### Task
Switch each "Tap" in the rows below to "Press", changing nothing else. Leave the pictures out of your answer.

### Rows for locating words and elements
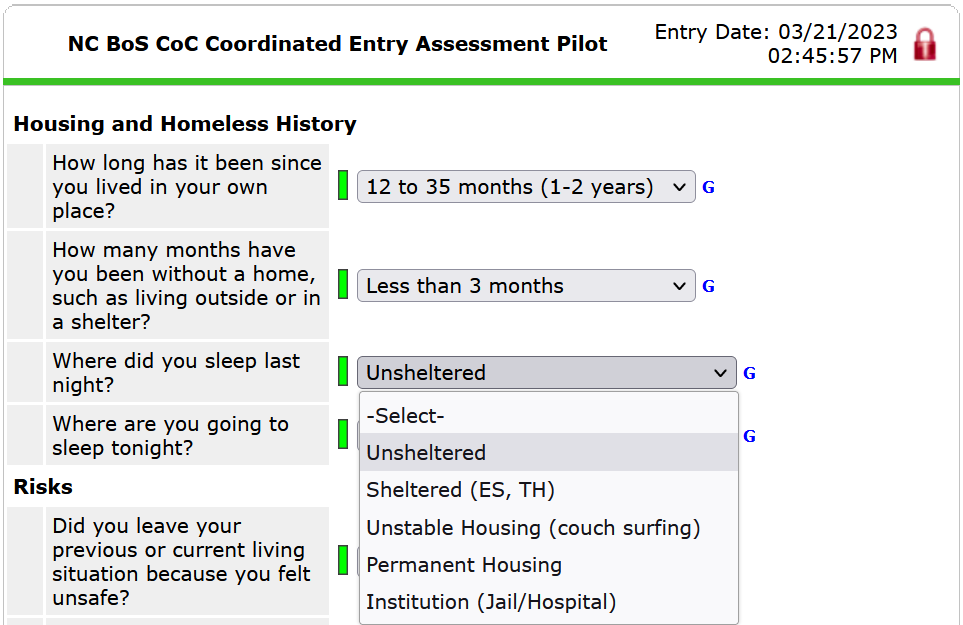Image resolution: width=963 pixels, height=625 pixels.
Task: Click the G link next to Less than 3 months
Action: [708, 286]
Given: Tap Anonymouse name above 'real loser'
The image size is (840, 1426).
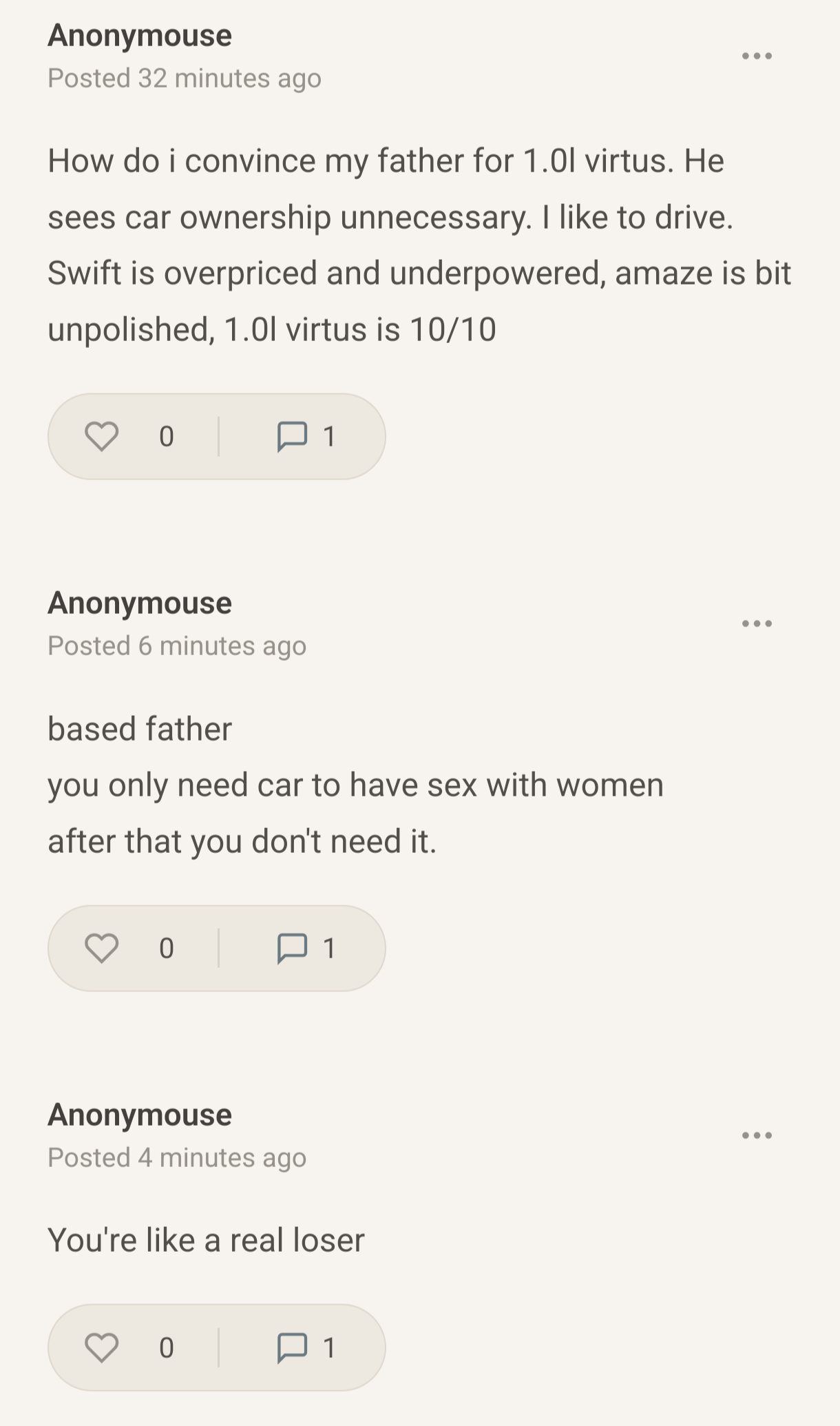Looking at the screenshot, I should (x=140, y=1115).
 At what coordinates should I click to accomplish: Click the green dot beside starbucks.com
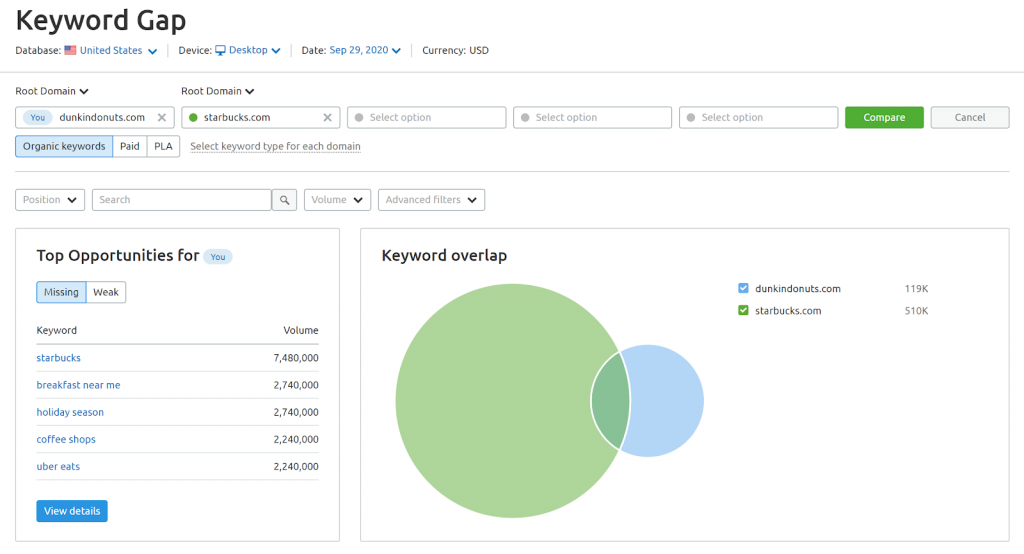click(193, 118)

### Solution for this problem
Image resolution: width=963 pixels, height=625 pixels.
Task: Click the G link next to Less than 3 months
Action: [708, 286]
Given: Press Anonymouse name above 'real loser'
The image size is (840, 1426).
Looking at the screenshot, I should (x=140, y=1115).
 At what coordinates should I click to accomplish: Click the green dot beside starbucks.com
click(193, 118)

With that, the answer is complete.